Сбоку появилась Софи и опустилась рядом, прижавшись к моему плечу. Долго ли продлится наш с ней путь? Или эта нить тоже оборвётся, и подруга также стремительно исчезнет из моей жизни, как и появилась? Ответов не было, как всегда…
Я прильнула к ней, укрыв нас своим пуховиком, и вскоре она уже мирно сопела, свернувшись калачиком и уложив голову мне на колени. Неужели ей удобно? Или она настолько устала, что смогла уснуть даже на твёрдом металле и слое эластошерсти? Я вслушивалась в крик одинокой птицы и в редкие всплески возле берега, впитывая в себя лёгкий и свежий ночной ветерок, мерцающие в вышине быстрые огни и дыхание близкого человека рядом.
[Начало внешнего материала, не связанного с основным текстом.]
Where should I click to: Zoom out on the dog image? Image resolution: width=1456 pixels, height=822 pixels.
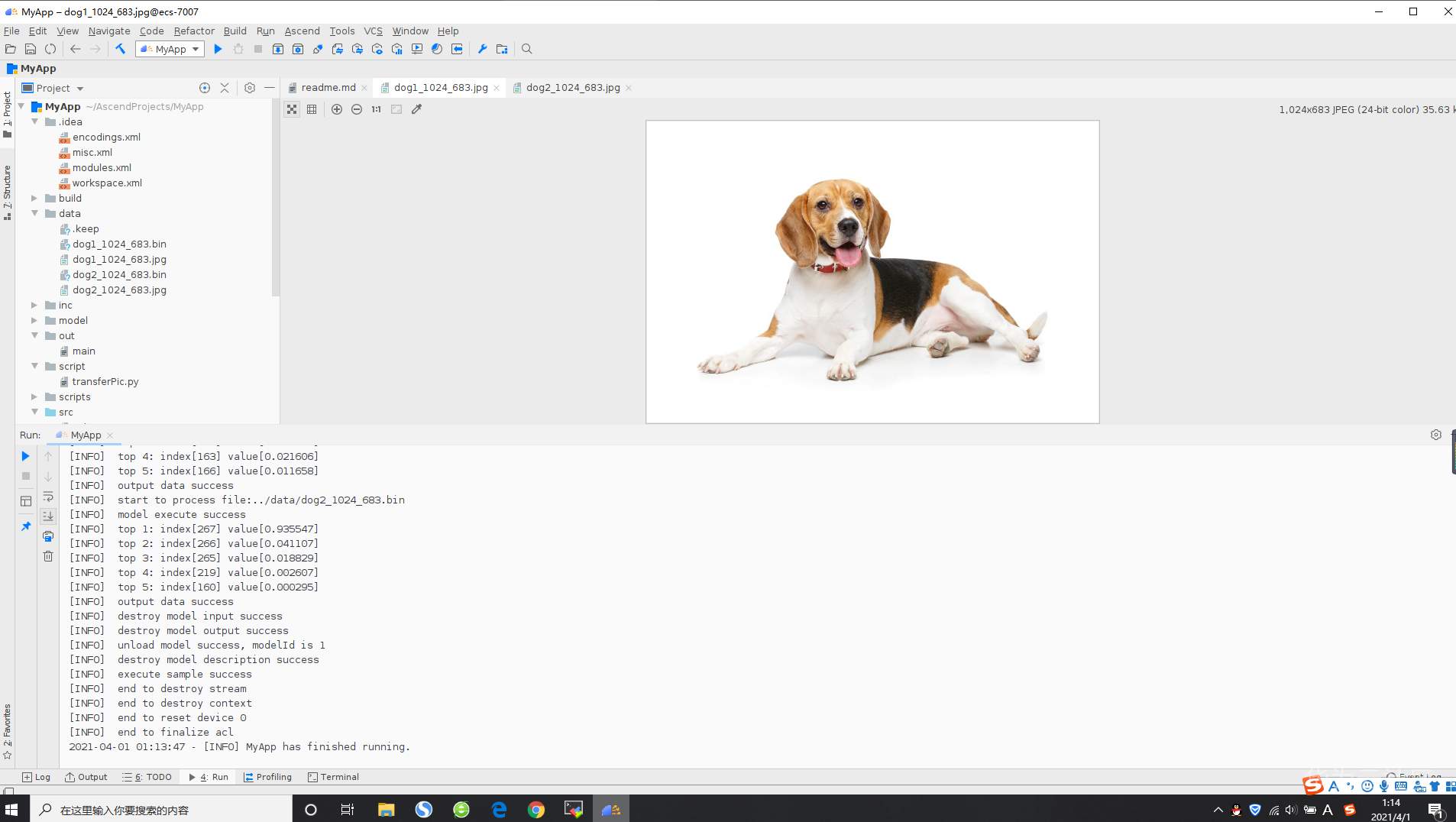click(x=356, y=109)
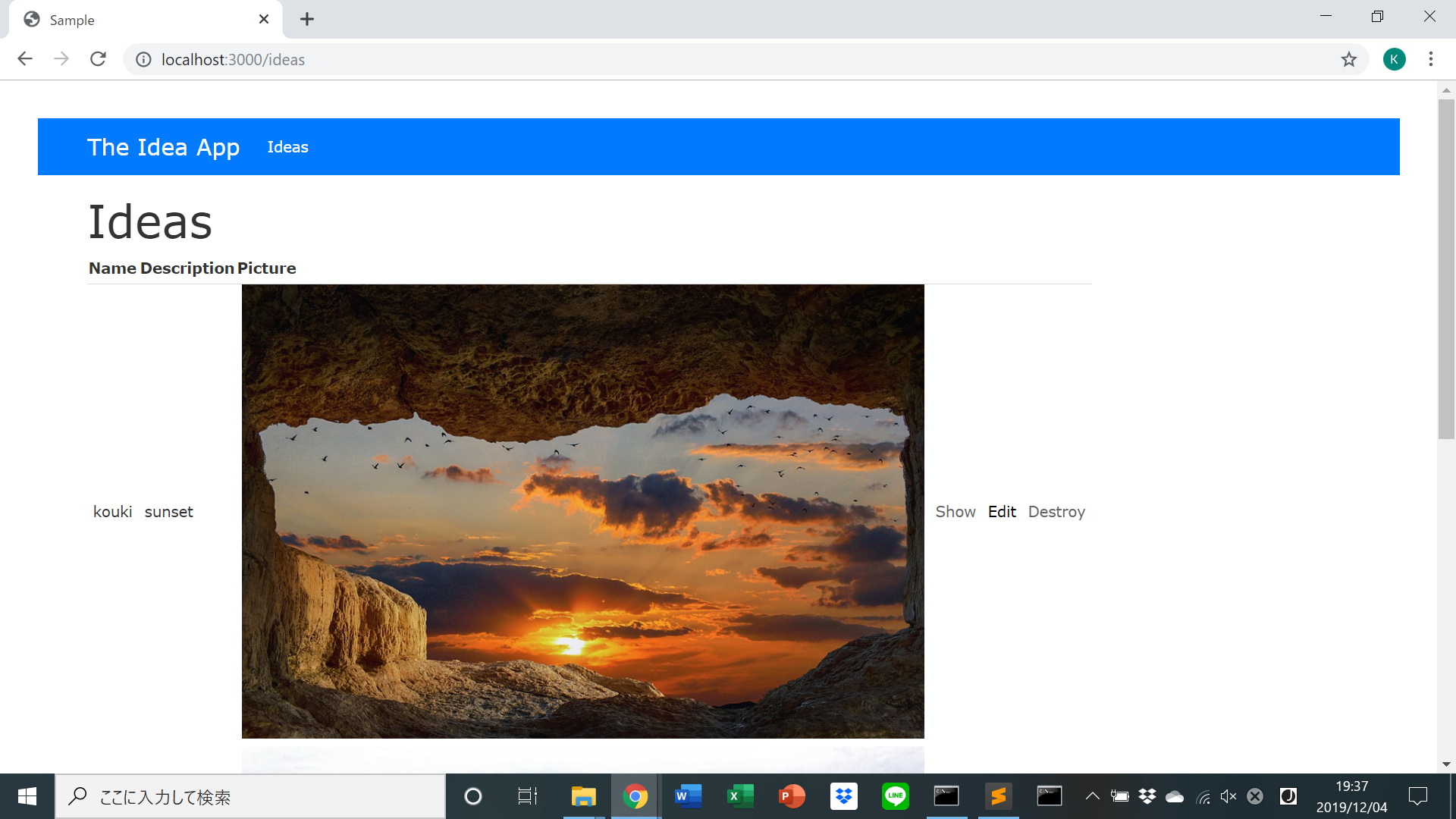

Глаза сами собой закрывались, нега и покой пеленали мой разум, и я уже почти заснула, как вдруг что-то завибрировало, заколыхалось в голове, словно чья-то невидимая рука легонько ударила в беззвучный камертон. Я распахнула глаза и огляделась. Было совершенно тихо и безлюдно – многоголосо трещавшие до этого сверчки теперь молчали, широкий и спокойный Дунай шёл мимо, а странная вибрация всё нарастала, оглушая до пронзительного звона в ушах. Птица на той стороне реки издала последний крик и затихла, и неожиданно мир вокруг мелькнул и погас…
Деревья…
Будто со дна колодца, я в мельчайших подробностях видела деревья – неровные, волокнистые складки коры рывками надвигались из темноты и исчезали позади, а под корой мелькали бордовые вспышки. Дерево проплыло в полутьме слева, затем второе. Дерево справа… Внизу мягкий травянистый ковёр – серый, будто в старинном монохромном телевизоре – потрескивал ломающимися ветвями. Какие-то блики разбегались в стороны – крохотные насекомые до смерти боялись и торопливо освобождали дорогу тому, что наощупь пробиралось сквозь ночной мрак. У этих маленьких существ не было ни сердец, ни мозга, ни разума, но те, что не успевали убраться с пути, падали замертво, тут же сморщивались и съёживались, словно сухие сгоравшие листья…
Оно приближалось. Потный, липкий страх прошиб спину горячей влагой, и я встрепенулась.
— Софи, вставай! Софи! — воскликнула я, расталкивая её, тряся изо всех сил.
— Ты с ума сошла? Что такое?! — сквозь полудрёму пролепетала она. — Сколько времени?
Откуда-то издалека, со стороны леса донёсся душераздирающий собачий вой. К протяжному воплю присоединился ещё один голос. С того берега – ещё несколько собак. Все они страшно взрёвывали и отчаянно выли почти в унисон, а я уже знала, что это означает. После мёртвых болот Каптейна я ни с чем на свете не спутала бы это.